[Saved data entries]
+++

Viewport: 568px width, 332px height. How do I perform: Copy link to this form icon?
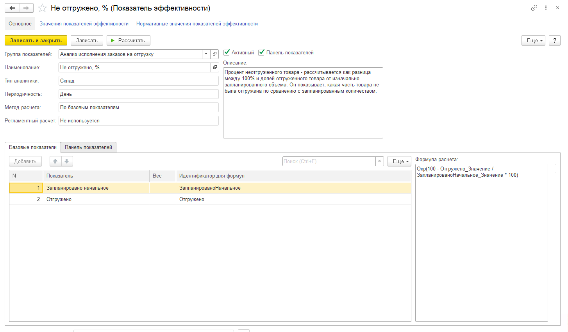coord(534,8)

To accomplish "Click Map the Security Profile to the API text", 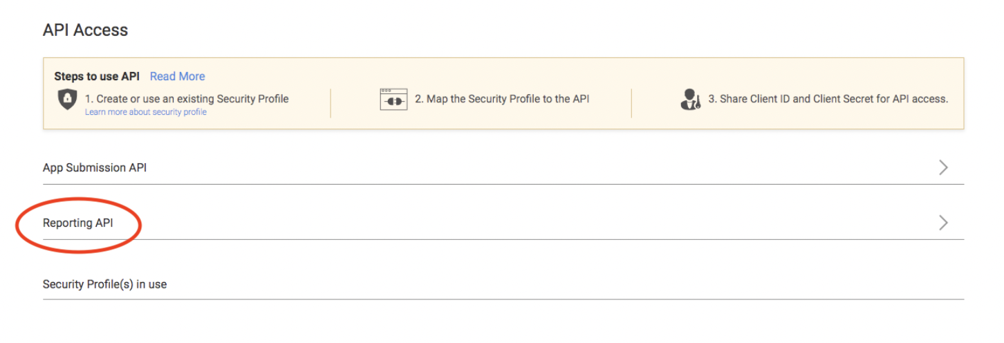I will tap(502, 99).
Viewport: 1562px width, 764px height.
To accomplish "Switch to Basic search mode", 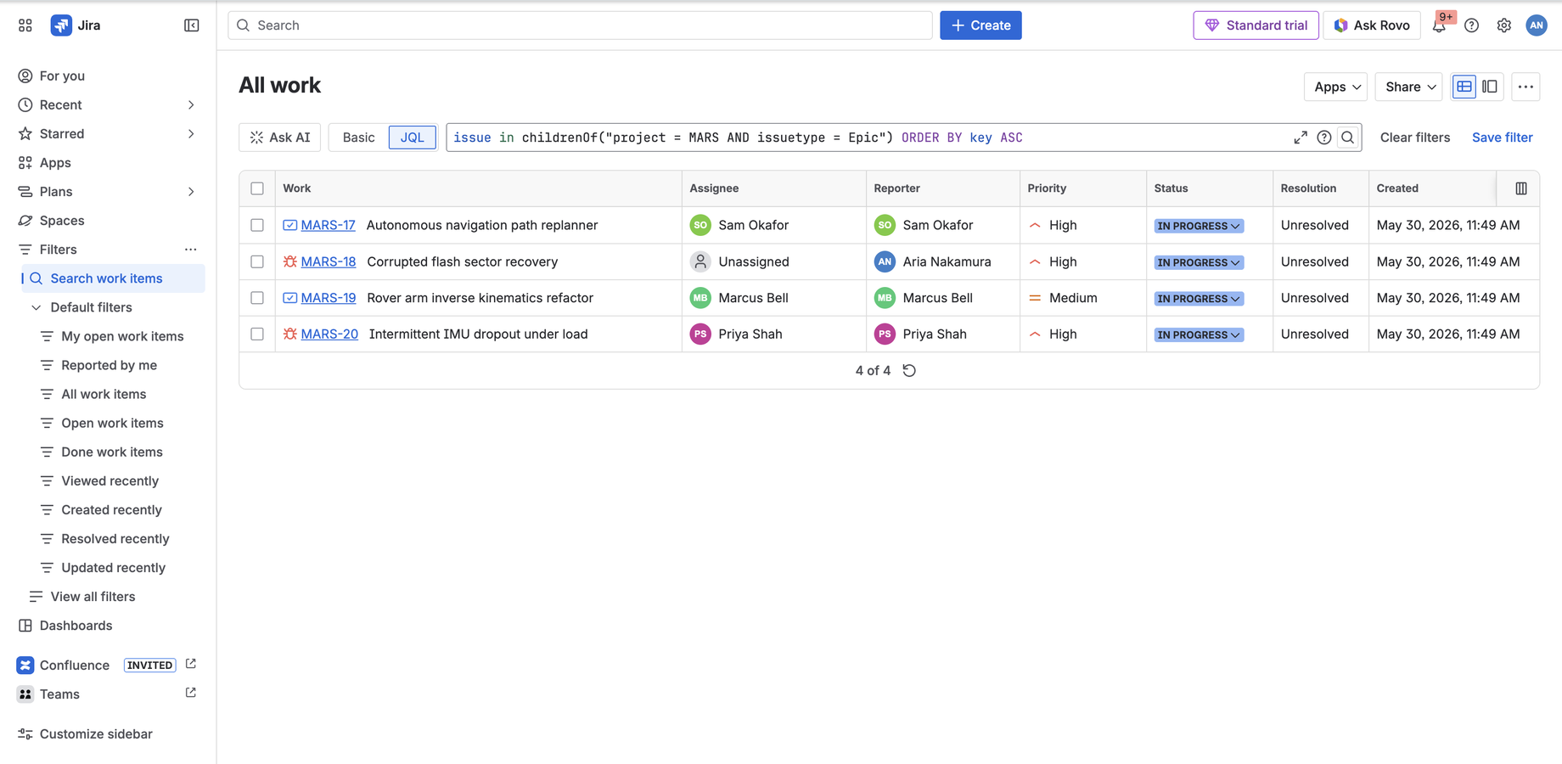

+++

→ REQUIRED ACTION
Your reply must hold only the lines from the line containing "Viewport: 1562px width, 764px height." through the end of the records above, written out exactly, both ends included, with no pictures, please.

→ REPLY
Viewport: 1562px width, 764px height.
To accomplish "Switch to Basic search mode", 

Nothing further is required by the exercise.